Alongside `tally-signature`, every delivery carries:

| Header              | Value                                                          |
| ------------------- | -------------------------------------------------------------- |
| `tally-event`       | The event type (e.g. `payment.confirmed`).                     |
| `tally-attempt`     | Attempt number, starting at 1.                                 |
| `tally-delivery-id` | Unique id for this delivery. Use for idempotency on your side. |

## Payload shape

```json theme={null}
{
  "id": "evt_01HXYZ...",
  "type": "payment.confirmed",
  "created": "2026-05-16T12:00:00Z",
  "mode": "test",
  "data": {
    "agent_id": "research-bot",
    "wallet": "0x7a3f...",
    "tx_hash": "0xabc...",
    "amount_usdc": "4.50",
    "to": "0xC0fee...",
    "memo": "arxiv API access"
  }
}
```

The `data` shape varies by event type. `payment.*` events include the payment record, `inbound.received` includes the receiving wallet + sender + amount, and `permission.*` events include the agent and wallet involved.

## Retries and timeouts

Tally retries non-2xx responses with exponential backoff: **1m → 5m → 15m → 1h → 6h** (6 attempts total). Each attempt has a **10-second timeout**. After the final attempt, the delivery is marked failed in the dashboard and can be replayed manually.

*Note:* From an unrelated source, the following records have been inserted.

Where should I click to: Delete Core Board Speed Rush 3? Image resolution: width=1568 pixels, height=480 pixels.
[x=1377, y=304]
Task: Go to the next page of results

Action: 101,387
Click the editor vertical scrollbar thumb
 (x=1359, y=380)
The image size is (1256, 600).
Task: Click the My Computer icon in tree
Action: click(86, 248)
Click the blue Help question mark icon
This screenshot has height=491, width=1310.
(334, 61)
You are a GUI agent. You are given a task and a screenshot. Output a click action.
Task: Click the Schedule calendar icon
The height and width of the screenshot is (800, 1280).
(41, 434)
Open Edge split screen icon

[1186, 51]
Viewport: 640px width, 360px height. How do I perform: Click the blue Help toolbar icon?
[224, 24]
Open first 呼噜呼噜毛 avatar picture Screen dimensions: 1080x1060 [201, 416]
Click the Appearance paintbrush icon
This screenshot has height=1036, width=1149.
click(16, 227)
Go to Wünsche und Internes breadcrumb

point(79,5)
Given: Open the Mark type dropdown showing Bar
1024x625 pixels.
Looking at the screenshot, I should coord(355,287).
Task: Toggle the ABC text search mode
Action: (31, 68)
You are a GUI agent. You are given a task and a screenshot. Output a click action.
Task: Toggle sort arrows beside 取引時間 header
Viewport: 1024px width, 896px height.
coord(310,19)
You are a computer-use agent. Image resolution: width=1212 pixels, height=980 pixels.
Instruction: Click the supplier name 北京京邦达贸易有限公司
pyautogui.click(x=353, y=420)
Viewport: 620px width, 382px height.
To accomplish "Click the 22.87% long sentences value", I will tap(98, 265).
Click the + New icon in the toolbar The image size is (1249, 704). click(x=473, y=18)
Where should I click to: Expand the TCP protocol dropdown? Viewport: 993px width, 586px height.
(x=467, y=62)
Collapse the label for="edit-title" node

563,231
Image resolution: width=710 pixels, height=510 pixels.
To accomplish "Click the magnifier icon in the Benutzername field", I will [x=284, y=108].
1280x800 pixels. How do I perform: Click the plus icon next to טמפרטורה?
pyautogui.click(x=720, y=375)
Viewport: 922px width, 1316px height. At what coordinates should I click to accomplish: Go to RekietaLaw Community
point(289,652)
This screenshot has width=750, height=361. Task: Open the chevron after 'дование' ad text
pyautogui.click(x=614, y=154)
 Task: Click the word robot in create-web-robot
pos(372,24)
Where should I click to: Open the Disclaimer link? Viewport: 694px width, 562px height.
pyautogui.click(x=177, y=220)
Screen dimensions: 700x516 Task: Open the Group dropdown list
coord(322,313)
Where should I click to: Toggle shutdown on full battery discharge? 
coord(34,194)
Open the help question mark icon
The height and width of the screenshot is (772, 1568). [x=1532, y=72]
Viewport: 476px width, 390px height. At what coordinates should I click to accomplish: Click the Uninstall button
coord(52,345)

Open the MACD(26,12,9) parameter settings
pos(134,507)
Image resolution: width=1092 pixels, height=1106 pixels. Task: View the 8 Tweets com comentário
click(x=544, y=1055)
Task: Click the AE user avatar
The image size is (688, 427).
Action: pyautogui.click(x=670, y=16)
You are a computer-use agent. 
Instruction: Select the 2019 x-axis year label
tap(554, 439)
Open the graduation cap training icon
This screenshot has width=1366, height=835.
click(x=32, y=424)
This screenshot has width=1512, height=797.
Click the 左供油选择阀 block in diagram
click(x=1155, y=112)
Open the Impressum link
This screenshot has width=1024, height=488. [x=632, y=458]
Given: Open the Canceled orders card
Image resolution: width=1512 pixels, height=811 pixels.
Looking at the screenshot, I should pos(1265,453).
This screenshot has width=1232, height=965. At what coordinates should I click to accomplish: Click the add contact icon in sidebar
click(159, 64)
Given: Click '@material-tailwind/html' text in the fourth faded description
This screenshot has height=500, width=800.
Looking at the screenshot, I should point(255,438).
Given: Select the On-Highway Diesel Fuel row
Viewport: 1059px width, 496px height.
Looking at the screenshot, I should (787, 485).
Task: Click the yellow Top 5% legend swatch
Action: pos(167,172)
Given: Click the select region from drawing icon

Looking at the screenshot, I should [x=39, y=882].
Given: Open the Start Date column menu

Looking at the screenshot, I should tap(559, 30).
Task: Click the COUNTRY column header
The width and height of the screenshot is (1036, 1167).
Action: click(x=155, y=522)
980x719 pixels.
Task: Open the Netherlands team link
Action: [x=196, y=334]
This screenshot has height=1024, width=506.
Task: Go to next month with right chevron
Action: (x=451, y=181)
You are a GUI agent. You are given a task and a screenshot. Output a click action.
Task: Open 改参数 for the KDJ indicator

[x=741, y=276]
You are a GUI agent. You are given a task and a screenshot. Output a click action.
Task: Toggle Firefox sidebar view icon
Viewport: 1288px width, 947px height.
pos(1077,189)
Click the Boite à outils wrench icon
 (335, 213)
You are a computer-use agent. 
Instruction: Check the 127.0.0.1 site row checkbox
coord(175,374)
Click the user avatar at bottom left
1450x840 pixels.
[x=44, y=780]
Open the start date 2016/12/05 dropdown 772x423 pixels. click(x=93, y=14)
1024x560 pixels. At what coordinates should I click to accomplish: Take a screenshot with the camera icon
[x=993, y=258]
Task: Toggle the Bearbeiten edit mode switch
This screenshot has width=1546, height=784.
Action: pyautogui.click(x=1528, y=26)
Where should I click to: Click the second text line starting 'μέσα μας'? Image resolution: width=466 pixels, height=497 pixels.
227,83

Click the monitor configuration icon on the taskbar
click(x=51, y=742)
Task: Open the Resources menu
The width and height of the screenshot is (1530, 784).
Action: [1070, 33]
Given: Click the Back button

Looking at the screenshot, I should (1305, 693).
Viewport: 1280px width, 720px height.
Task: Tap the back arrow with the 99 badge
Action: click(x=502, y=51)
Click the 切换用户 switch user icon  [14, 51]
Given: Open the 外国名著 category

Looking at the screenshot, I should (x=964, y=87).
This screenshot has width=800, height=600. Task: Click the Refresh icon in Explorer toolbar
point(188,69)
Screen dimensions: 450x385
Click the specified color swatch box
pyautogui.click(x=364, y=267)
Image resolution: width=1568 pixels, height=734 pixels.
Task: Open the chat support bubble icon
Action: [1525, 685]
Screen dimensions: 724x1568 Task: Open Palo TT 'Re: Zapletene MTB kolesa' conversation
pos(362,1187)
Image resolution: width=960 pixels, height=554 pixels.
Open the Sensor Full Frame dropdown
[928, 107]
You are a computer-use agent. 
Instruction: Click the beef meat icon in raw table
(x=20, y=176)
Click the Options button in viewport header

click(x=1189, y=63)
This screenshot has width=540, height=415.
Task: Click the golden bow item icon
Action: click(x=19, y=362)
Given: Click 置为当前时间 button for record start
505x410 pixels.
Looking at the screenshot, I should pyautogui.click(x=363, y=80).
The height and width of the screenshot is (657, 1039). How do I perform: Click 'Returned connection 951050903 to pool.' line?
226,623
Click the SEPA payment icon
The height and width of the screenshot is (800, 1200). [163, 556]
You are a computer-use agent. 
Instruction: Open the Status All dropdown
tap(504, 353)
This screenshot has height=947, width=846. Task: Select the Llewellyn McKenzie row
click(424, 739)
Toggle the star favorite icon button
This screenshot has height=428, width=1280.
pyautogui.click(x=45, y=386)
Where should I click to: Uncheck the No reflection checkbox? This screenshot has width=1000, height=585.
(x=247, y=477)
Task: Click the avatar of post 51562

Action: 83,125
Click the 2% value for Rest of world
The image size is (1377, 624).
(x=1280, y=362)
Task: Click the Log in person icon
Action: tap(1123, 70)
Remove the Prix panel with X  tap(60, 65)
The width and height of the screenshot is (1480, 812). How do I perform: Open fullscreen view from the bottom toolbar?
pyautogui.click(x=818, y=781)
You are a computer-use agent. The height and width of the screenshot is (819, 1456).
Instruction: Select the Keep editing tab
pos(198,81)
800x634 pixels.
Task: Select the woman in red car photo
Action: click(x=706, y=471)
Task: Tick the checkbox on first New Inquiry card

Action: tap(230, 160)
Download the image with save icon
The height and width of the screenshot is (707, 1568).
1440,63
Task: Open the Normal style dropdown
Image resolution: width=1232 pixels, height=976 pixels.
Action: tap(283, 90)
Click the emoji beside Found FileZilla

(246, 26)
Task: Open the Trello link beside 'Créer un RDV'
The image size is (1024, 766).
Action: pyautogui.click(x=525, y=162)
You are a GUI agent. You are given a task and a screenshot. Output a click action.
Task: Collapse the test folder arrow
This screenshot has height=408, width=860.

Anything in the 2xx range counts as success. Tally does not parse your response body.

## Replay

Failed deliveries can be replayed from the dashboard — open the webhook's detail page, find the failed delivery, click **Replay**. Replay creates a fresh delivery row (the original stays for audit) and the worker picks it up on the next pass.

Replay is also useful for testing: deliberately fail a delivery during development, fix the bug, replay against your now-working endpoint without manufacturing a fresh event.

## Best practices

* **Acknowledge fast.** Return 2xx within a few seconds. Defer expensive work to a background job — Tally's 10s timeout is generous, but a slow handler eats into your retry budget if the event triggers your downstream system.
* **Be idempotent.** Tally may deliver an event more than once (especially during retries near the timeout boundary). Key off `tally-delivery-id` or `id` from the payload, and short-circuit duplicates.
* **Reject events outside a tolerance window.** The verifier defaults to a 5-minute window on the `t=` timestamp. Don't widen it without thinking — a wider window makes a stolen signature replayable for longer.
* **Pin your endpoint's signing secret in a secret store**, not your repo. Rotation is dashboard-driven today; rotating the secret revokes the previous one immediately.
* **Subscribe deliberately.** Subscribing to events you don't handle wastes both Tally's delivery budget and your endpoint's CPU. If you only need `payment.confirmed`, subscribe only to that.

## What's not yet implemented

* **Webhook secret rotation with grace window.** Today, rotating regenerates and invalidates the previous secret immediately. The API-key-style 24h grace window is a candidate for parity.